Оба глаза открылись, я лежал совсем тихо, точно придавленный чугунным одеялом реальности. Именно так я себя и чувствовал. Мне было немного стыдно — до этого дня никто не знал, почему у нас с Тони ничего не получилось.
Я услышал, что Мэдди зашевелилась, взглянул на нее — она тянулась к своей каталке, нашарила ее и теперь пыталась пересесть в нее с кресла. Невыносимо было на это смотреть, и я вскочил и помог ей.
— Спасибо, — сказала Мэдди, вежливая, как всегда.
Она нагнулась, ощупала свои ноги от бедер до ступней и убедилась, что они аккуратно уложены в каталку. Затем взялась за колеса, развернулась и поехала наружу. Ни слова, ни замечания об услышанном. Глупо было думать, что у нее нет своего мнения.
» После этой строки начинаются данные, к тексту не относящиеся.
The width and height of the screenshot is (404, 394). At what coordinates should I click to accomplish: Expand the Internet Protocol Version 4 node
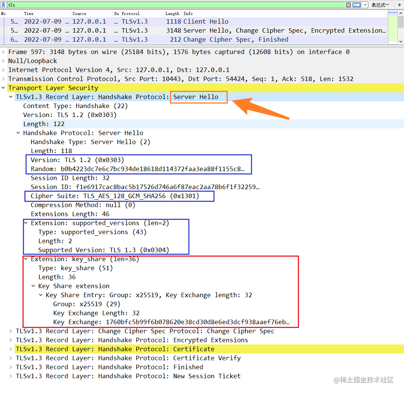point(4,70)
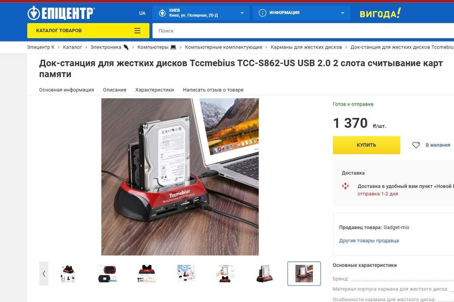454x302 pixels.
Task: Click the Вигода! promo logo
Action: point(380,13)
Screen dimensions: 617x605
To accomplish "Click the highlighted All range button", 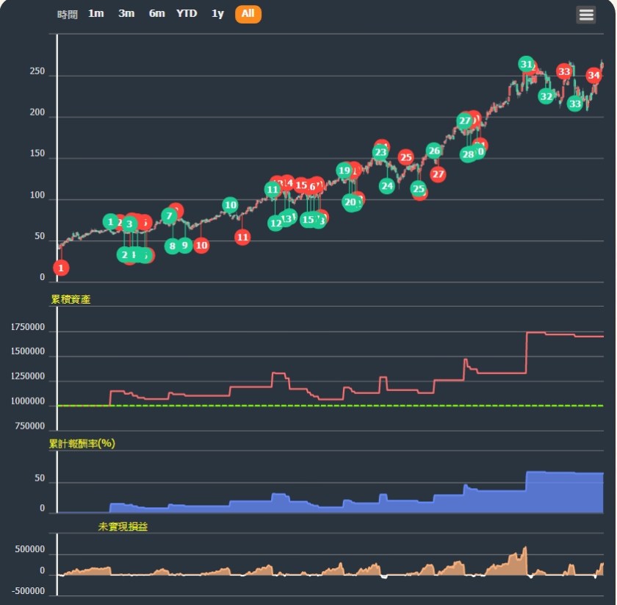I will (248, 14).
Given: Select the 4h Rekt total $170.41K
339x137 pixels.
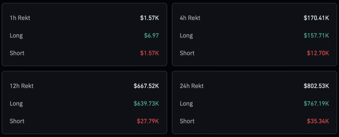Looking at the screenshot, I should click(316, 18).
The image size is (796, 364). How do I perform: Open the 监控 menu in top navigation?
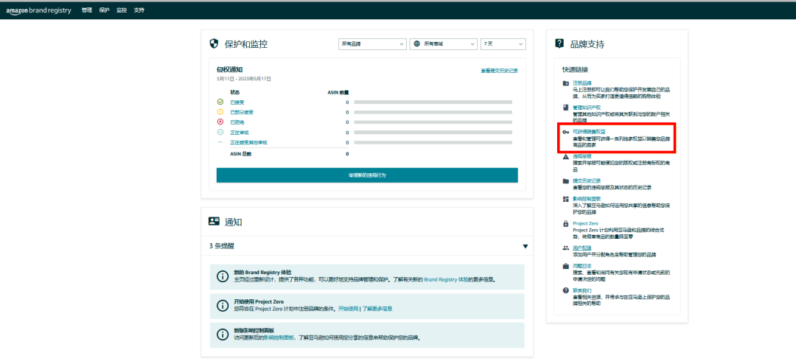pos(122,11)
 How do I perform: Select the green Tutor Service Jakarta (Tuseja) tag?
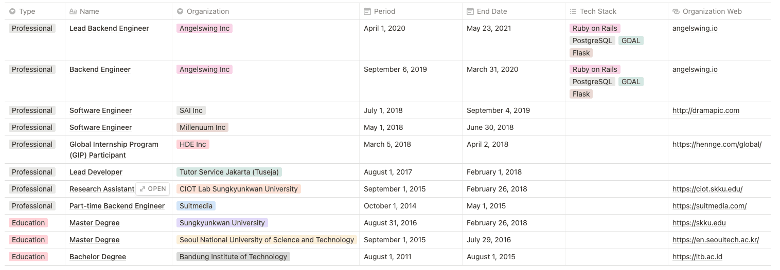pyautogui.click(x=229, y=172)
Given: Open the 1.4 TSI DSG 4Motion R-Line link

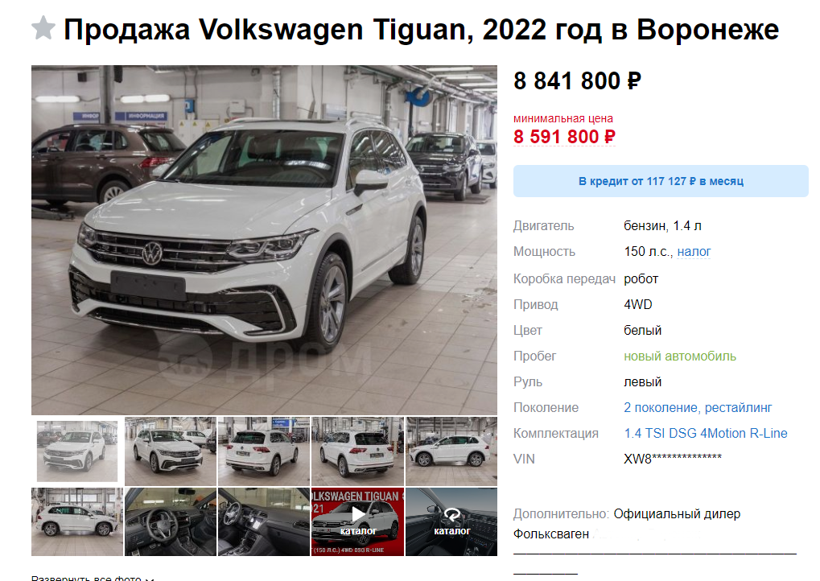Looking at the screenshot, I should 706,433.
Я хорошо знал сестру — есть у нее мнение, и, скорее всего, категорическое. Она пока держит его при себе. Вопрос — как долго она будет молчать. Готов поспорить, не больше получаса.
Она покатила быстро, и я сказал:
— А ты и правда голодна.
— А ты — нет? Поторопись.
Она проехала, не сбавляя скорости, по огромному пустому чердаку, под его парящим потолком, а я рысцой поспевал за ней. Остался позади купол Тиффани над лестницей; я успел взглянуть вверх и сквозь окно в крыше над куполом увидеть густую, темную синеву неба. Ночь будет ясная. Я чуть не спросил Мэдди, не видела ли она здесь северного сияния, но вовремя прикусил язык. Она пересекла зал быстрее любого зрячего, проехала сквозь двери в заднюю часть чердака, и тут я понял, каких усилий это стоило — так ловко притворяться самостоятельной — и как здорово у нее получается.
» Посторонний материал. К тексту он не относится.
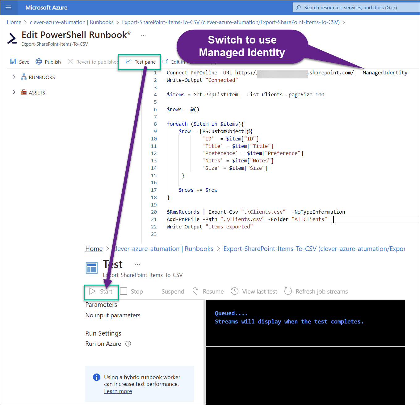
Task: Open the Learn more link
Action: tap(118, 391)
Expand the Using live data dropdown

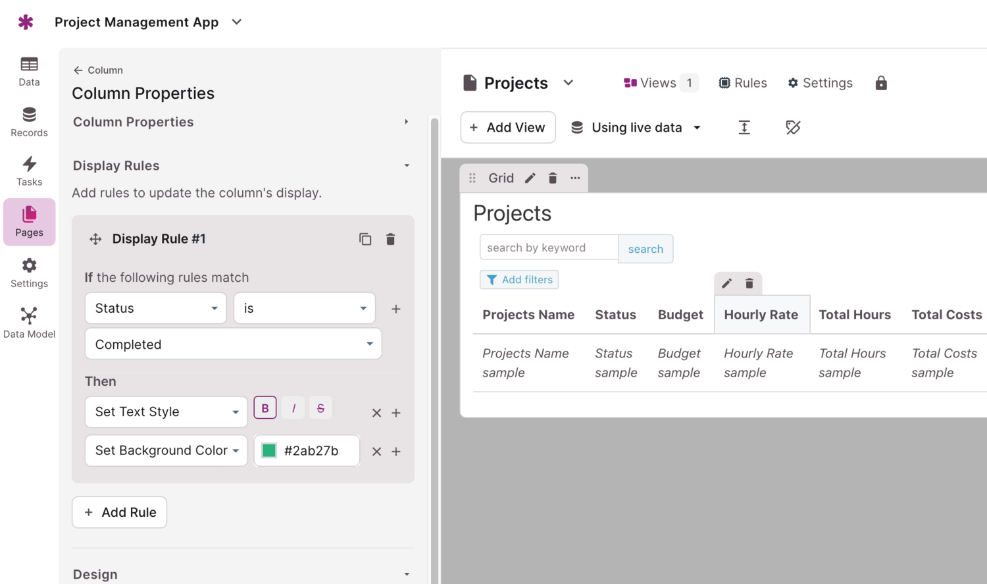tap(636, 128)
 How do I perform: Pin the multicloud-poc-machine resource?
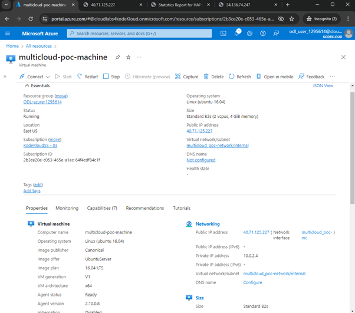point(117,57)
Мы умылись и сходили в уборную — сестре немного помогала Соланж — и минут через двадцать расположились за здоровенным столом желтого дуба. Мэдди во главе стола, я по левую руку от нее; сидели как в пустыне — вдвоем за столом, рассчитанным на шестнадцать персон. Потолок высотой в двенадцать футов или больше, огромный дубовый буфет, в котором некогда красовался бесценный фарфор. Сейчас он был первозданно пуст.
— Ты когда-нибудь чувствуешь себя здесь одинокой? — спросил я.
— Никогда. — Мэдди повернулась ко мне. — Как тебе суп?
Соланж налила нам по здоровенной чашке холодного летнего варева с помидорами и свежими травами. Еще был хлеб и холодный чай со льдом и лимоном.
— Суп хорош, — сказал я.
Как раз в этот момент я пытался ощутить вкус еды; до того только притворялся, что ем, вроде бы играл. Оказалось, вкусно. Суп был свежий и душистый — здоровая пища. Так что на деле я не соврал. Однако невозможно было поверить в то, что Мэдди не врет, что она действительно не ощущает одиночества — и, если подумать, во многое другое. Это открытие меня ошарашило. Всю жизнь я безоговорочно верил старшей сестре, поклонялся ей и только теперь начал понимать, как часто она лжет, хотя бы своим молчанием. Она желает все делать сама, она вслепую ездит по дорожкам этого острова и по гигантскому дому, так что вы забываете об ее слепоте и парализованных ногах. Попросту говоря, трудится изо всех сил, пытаясь казаться кем-то другим, не самой собой.
— Ты жутко молчалив, — сказала Мэдди.
— Я думаю.
— О чем?
— Не знаю.
Мэдди пошарила по своей тарелке, отыскивая хлеб. Нашла его и сказала:
— «Не знаю» обычно означает «не хочу говорить».
— Наверно, ты права, — сказал я, помешивая суп. — Подначиваешь?
— Пожалуй. Мне бы знать, что у тебя в голове.
— Я думаю, что жалел тебя, когда ты ослепла, и как было ужасно, когда тебя сбил автобус. Жалел все время и чувствовал себя виноватым. Но… Но не жалел тебя по-настоящему до этого дня.
— Вот как? — Мэдди спокойно поднесла ложку ко рту.
— Ты так много скрываешь, Мэдди. Поэтому я тебя жалею. Ты всегда понимаешь, что у кого болит, ты и вылечишь, и утешишь. Ты потрясающе умеешь слушать. Но ты ужасно скрытная. Как странно, думал я, видеть в старшей сестре не магическую сибиллу, а нормального человека, простягу — вроде меня самого. — Я вот о чем. Почему ты не рассказывала мне об этом парне, в которого ты втрескалась? Тебе же было дьявольски плохо, когда он дал тебе пинка.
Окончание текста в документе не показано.